At his change-of-command ceremony, Mauney echoed this sentiment once expressed by President Kennedy: “Any man who may be asked in this century what he did to make his life worthwhile, I think I can respond with a good deal of pride and satisfaction, ‘I served in the United States Navy.’”
Though his naval career is not yet over, Mauney on Friday turned over command of Submarines, Allied Naval Forces South, and Submarine Group 8, to Rear Adm. Jeffery Fowler, who had served as the Navy’s top recruiter as the commander of Navy Recruiting Command in Tennessee.
Mauney returns to the States as director of Submarine Warfare Division N77 for the Office of the Chief of Naval Operations in Washington, D.C.

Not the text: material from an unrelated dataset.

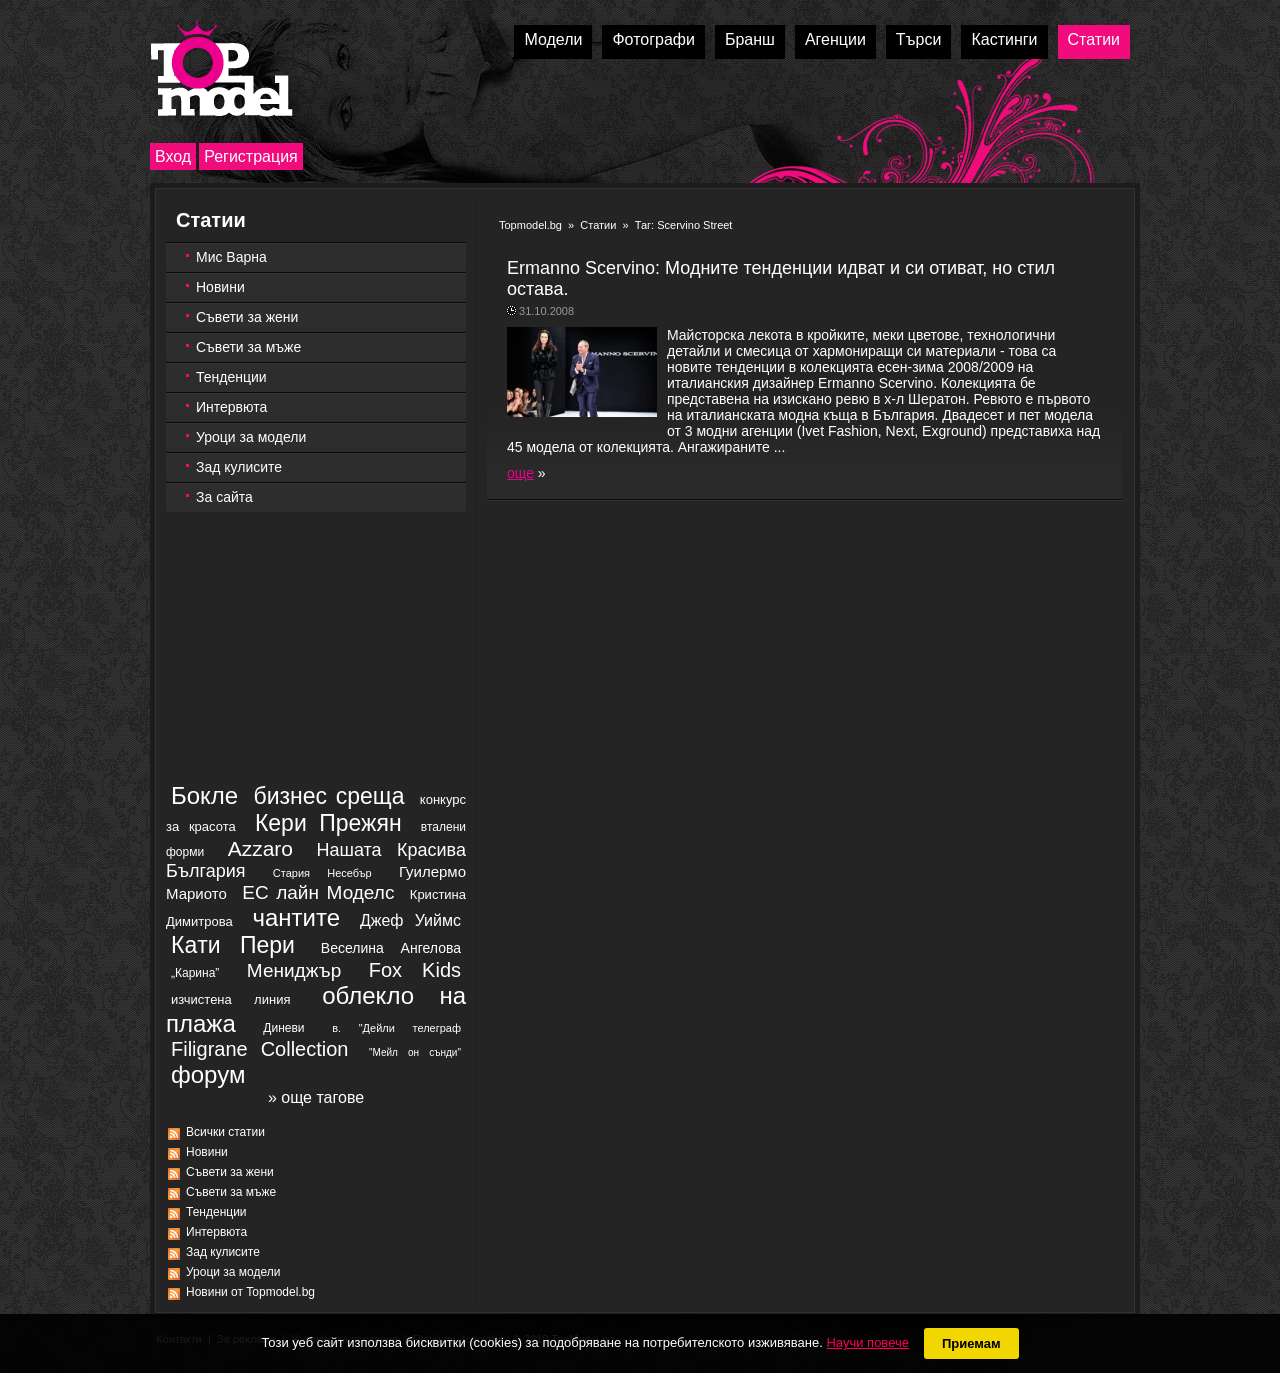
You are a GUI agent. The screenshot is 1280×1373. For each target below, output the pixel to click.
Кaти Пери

Italian Vice Adm. Roberto Cesaretti, commander of Allied Maritime Component Command Naples, praised Mauney for his time in Italy, pointing out that his 20-month tenure here included conducting missions and operations with 22 submarines from eight NATO countries. It also included strengthening the antiterrorism effort Operation Active Endeavor, launched in the wake of the Sept. 11, 2001, attacks on the United States and which targets terrorists, human traffickers, and drug and weapons smugglers in the Mediterranean.
Friday’s speakers tried to keep the ceremony short, as the sweltering humidity of a Mediterranean summer made the outdoor observance a bit uncomfortable, even if held pier side on the island of Nisida in the Gulf of Pozzuoli.
And they kept the time-honored, ritual-laden naval observance lighthearted with jokes and quips.
“What is untraditional is that both of us are speaking on behalf of submariners — which we are not,” Vice Adm. John “Boomer” Stufflebeem, a former fighter pilot, said of himself and Cesaretti, also a former pilot. “Some would say a coup has been exercised.”